YOUR ASSIGNMENT:
Your response should consist solely of the lines from the one containing "The width and height of the screenshot is (921, 373)." through the final line of the entries, repeated exactly.

□ □ □ □ □

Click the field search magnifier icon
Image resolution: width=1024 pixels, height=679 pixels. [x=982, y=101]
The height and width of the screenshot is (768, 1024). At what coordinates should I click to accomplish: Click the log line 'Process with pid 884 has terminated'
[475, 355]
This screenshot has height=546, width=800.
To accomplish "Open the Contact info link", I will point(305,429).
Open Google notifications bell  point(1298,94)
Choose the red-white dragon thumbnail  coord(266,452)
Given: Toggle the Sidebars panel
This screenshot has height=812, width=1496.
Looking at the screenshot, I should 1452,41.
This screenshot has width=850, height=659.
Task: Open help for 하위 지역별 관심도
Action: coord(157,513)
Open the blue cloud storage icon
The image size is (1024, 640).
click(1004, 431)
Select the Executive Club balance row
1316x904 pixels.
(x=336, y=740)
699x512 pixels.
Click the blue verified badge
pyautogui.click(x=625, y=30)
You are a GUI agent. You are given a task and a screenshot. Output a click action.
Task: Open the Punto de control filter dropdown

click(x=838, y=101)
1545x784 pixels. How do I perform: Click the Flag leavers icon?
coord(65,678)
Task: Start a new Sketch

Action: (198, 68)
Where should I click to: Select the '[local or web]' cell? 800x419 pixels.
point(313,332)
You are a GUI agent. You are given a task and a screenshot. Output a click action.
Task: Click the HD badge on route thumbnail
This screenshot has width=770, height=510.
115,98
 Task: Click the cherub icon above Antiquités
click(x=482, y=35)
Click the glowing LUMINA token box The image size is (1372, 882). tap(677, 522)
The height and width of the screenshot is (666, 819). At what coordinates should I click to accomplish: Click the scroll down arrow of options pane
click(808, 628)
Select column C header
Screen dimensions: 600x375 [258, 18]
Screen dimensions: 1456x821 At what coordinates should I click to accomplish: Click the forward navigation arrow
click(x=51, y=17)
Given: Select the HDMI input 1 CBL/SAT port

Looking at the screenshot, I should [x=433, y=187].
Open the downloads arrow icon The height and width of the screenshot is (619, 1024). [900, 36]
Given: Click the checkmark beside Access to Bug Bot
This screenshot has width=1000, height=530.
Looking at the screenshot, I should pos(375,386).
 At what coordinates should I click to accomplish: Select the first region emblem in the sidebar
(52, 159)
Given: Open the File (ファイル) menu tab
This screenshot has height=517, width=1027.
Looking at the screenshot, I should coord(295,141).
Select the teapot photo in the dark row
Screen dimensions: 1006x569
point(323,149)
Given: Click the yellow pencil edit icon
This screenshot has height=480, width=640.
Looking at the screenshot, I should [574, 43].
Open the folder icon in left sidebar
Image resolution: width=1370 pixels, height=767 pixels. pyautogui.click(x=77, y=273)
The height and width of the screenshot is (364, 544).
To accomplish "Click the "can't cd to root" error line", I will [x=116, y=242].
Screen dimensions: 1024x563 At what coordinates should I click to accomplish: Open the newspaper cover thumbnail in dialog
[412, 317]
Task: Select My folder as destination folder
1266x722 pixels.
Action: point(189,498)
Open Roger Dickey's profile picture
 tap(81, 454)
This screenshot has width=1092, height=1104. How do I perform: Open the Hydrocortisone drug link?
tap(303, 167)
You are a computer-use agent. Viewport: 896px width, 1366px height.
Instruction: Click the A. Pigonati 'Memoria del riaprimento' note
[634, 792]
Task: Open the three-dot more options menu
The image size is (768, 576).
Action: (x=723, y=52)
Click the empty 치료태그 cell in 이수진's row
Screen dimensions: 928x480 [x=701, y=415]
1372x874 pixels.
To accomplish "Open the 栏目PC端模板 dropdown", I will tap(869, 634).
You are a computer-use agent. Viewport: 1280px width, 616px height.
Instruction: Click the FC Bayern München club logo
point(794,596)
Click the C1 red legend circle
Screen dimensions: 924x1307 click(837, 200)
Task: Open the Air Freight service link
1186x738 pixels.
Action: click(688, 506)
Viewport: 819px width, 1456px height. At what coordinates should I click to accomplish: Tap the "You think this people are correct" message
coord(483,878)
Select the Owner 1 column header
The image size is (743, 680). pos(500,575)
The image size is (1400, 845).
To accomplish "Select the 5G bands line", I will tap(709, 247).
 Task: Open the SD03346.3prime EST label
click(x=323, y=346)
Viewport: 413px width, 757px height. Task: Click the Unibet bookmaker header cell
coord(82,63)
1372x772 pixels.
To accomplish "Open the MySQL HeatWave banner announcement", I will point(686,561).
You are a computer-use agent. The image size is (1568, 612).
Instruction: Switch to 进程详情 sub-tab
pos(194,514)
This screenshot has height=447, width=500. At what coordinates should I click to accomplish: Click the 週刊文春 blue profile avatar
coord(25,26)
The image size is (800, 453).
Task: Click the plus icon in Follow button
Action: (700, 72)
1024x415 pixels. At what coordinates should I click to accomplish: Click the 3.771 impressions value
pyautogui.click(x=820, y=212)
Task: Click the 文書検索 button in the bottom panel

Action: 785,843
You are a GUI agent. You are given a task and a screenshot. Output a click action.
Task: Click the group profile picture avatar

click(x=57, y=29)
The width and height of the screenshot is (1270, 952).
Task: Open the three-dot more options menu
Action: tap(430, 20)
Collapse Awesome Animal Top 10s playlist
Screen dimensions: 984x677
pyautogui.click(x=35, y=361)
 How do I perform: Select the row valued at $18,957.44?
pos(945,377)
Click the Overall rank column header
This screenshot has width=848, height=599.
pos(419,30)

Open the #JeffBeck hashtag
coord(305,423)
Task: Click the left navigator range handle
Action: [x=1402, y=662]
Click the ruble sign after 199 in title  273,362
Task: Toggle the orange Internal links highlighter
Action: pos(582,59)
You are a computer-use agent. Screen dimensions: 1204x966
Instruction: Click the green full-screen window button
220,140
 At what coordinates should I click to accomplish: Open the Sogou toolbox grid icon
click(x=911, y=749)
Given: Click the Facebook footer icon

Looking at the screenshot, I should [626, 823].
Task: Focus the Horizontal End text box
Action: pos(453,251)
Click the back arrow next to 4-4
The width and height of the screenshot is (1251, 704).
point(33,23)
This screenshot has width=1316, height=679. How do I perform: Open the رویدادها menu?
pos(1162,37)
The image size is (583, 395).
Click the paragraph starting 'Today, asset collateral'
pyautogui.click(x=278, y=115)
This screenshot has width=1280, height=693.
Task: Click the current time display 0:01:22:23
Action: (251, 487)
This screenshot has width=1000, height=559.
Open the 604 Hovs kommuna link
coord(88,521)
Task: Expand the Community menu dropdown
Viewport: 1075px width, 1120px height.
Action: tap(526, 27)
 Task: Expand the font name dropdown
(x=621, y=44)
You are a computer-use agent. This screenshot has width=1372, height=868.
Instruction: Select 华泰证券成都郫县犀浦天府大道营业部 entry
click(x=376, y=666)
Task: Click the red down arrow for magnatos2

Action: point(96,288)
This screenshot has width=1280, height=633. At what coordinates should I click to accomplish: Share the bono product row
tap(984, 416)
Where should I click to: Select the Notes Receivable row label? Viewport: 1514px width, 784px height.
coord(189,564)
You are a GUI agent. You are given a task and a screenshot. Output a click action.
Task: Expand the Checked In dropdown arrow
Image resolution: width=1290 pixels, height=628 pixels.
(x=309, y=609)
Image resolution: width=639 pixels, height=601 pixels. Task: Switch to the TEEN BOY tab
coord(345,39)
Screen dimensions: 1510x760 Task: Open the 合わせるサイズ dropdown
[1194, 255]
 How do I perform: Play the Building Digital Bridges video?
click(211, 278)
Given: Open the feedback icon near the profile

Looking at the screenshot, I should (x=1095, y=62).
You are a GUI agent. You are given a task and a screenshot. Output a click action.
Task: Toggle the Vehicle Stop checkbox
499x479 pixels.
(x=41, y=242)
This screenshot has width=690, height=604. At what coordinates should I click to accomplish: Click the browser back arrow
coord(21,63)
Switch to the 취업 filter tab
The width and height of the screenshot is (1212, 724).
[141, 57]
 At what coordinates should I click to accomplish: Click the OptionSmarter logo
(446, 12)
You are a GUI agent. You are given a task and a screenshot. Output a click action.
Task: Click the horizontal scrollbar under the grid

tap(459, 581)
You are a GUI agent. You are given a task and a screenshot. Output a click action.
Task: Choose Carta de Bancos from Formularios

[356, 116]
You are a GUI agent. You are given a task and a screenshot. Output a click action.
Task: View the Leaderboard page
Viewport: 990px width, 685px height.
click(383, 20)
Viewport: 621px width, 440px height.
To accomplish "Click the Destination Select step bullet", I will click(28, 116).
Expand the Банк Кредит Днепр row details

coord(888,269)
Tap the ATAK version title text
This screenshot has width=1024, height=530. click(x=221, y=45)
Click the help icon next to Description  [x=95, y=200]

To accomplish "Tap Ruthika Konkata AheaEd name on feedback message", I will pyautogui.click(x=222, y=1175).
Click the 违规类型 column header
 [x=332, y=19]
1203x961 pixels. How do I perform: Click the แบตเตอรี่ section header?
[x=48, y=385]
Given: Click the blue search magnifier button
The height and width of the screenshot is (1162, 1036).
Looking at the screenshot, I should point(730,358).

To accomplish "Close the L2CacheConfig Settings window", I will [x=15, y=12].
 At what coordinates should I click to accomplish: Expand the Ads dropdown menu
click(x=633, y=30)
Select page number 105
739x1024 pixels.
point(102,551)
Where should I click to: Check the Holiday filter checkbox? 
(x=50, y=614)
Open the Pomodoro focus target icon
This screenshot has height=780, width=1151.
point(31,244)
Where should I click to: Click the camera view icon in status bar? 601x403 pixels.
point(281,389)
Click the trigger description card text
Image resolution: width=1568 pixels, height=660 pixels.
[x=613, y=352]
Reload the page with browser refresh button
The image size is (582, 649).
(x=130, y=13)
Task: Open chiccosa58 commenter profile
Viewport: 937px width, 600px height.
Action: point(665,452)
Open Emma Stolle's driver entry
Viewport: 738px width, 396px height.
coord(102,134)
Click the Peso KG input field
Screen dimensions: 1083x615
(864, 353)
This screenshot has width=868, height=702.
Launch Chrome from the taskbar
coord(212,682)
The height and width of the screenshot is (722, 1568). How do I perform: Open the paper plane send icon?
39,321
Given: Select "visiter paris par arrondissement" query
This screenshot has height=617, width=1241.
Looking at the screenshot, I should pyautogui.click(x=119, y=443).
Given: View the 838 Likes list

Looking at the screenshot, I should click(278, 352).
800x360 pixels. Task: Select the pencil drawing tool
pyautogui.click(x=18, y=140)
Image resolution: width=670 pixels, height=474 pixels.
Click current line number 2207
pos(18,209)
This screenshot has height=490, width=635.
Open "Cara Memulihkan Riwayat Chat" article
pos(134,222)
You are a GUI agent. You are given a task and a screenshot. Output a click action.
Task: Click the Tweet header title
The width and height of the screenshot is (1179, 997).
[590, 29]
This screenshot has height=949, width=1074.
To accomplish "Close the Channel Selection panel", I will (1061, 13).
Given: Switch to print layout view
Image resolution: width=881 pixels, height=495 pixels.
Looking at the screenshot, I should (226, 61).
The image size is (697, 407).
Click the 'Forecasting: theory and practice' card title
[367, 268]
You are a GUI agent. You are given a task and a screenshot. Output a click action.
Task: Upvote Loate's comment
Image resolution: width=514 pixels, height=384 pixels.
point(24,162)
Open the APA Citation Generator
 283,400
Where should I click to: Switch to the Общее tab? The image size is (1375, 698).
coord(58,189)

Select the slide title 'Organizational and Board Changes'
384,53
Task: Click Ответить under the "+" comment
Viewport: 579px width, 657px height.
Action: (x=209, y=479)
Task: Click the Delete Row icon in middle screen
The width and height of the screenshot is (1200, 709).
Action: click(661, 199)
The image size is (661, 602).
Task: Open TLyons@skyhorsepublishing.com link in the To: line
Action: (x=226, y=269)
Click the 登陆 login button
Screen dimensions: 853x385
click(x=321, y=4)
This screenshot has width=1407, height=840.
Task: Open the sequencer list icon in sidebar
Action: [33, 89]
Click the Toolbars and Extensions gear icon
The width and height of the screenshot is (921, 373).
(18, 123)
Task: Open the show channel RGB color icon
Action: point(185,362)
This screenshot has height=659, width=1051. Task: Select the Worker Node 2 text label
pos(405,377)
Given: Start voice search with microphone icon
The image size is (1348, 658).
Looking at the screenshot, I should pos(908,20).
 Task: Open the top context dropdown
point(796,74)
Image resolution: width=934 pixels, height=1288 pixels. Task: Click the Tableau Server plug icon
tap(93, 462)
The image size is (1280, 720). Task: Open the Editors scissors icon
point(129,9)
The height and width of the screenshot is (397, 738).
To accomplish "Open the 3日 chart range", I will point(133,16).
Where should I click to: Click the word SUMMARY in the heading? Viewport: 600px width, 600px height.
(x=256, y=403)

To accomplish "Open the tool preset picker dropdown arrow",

□ □ □ □ □

ANSWER SPACE:
The width and height of the screenshot is (921, 373).
(18, 123)
Task: Open the show channel RGB color icon
Action: point(185,362)
This screenshot has height=659, width=1051. Task: Select the Worker Node 2 text label
pos(405,377)
Given: Start voice search with microphone icon
The image size is (1348, 658).
Looking at the screenshot, I should pos(908,20).
 Task: Open the top context dropdown
point(796,74)
Image resolution: width=934 pixels, height=1288 pixels. Task: Click the Tableau Server plug icon
tap(93, 462)
The image size is (1280, 720). Task: Open the Editors scissors icon
point(129,9)
The height and width of the screenshot is (397, 738).
To accomplish "Open the 3日 chart range", I will point(133,16).
Where should I click to: Click the word SUMMARY in the heading? Viewport: 600px width, 600px height.
(x=256, y=403)

To accomplish "Open the tool preset picker dropdown arrow",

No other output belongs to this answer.